Warm California sun

The California Capitol. (Photo credit: decafdennis/Flickr)

California has brought us a series of great pieces of transparency news over the past month. We witnessed the launching of OpenJustice, a new open data portal for accessing information about the state’s criminal justice system. The California Secretary of State’s office greatly improved the search features of the state’s campaign finance portal, Cal-Access, by adding the intuitive, multi-field “Power Search” feature developed by MapLight. Both of these developments represent major wins for people who seek easier access to California data. OpenJustice positions California as a national leader in the provision of open state-level criminal justice data, and Power Search is a major step forward for a campaign finance portal that had only recently been so unusable that advocates used to call it “Cal-Lack-of-Access.”  

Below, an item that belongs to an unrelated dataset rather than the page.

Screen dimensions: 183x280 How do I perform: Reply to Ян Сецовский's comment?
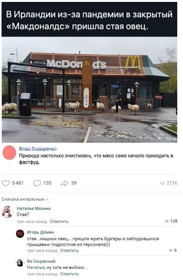click(x=69, y=274)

However, the implementation of the campaign finance reforms enacted through the passage of 2014’s SB 27 have really helped us feel the sunlight. This month, California’s Fair Political Practices Commission (FPPC) implemented provisions of SB 27 by closing a critical disclosure loophole, clarifying that any nonprofit contributing to a campaign in California must reveal the identity of their donors, even if it contributes indirectly through a committee based in another state. The FPPC also ruled that if one of the top 10 donors to a California ballot measure campaign does not provide easily accessed information about the source of its money, it must also proactively reveal its two top contributors.

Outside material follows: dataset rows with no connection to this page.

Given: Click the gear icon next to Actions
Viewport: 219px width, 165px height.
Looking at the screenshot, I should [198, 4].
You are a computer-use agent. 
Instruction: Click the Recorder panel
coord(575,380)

As we slog through the morass of undisclosed donations that have increasingly come to represent a major part of American campaign finance, the U.S. states increasingly feel like a critical venue for campaign finance reform — and here, California provides some especially important and actionable insights for campaign finance reform advocates. California’s 2014 fix to its Political Reform Act of 1974 charges the state’s FPPC with addressing dark money by requiring all organizations which spend more than $50,000 in a California state election (or more than $100,000 over four years) to reveal their donors, regardless of what kind of organization it is or where it is based. The state does this by considering politically active organizations, regardless of their form, to be “multipurpose organizations” — in other words, to emphasize that while these organizations might do many things besides campaign spending, part of their purpose also lies in collecting money to spend on campaigns.

With this month’s regulation, the FPPC closes the circle spurred by California’s experience of dark money in the 2012 state elections. A last-minute rush of $15 million of undisclosed money spent on two 2012 state ballot measures spurred the state to fix the problem of unlimited anonymous campaign spending through nonprofits. The dramatic story of how the Koch brothers used obscure Arizona nonprofits to funnel an untraceable $5 million in contributions to two ballot campaigns made for compelling, if disturbing, journalism. The case also led to the state levying an unprecedented $1 million fine against two involved Arizona nonprofits. Most importantly, however, the rush of out-of-state, untraceable spending created additional support for a state-level effort to solve California’s dark money problem.

This problem, of course, is not only California’s. The federal government’s failure to appropriately regulate politically active nonprofits has meant that the source of nonprofit political donations is nearly impossible to track in U.S. elections at every level of government. There are many active efforts underway to reform this problem, but the lack of strong federal disclosure requirements for donors to politically active nonprofits has essentially legalized unlimited anonymous donations, so long as they pass through a nonprofit shell.

With the implementation of SB 27 by the FPPC, California has moved to erase the fiction that an organization’s legal form should determine whether or not we get to know who’s spending money on our elections.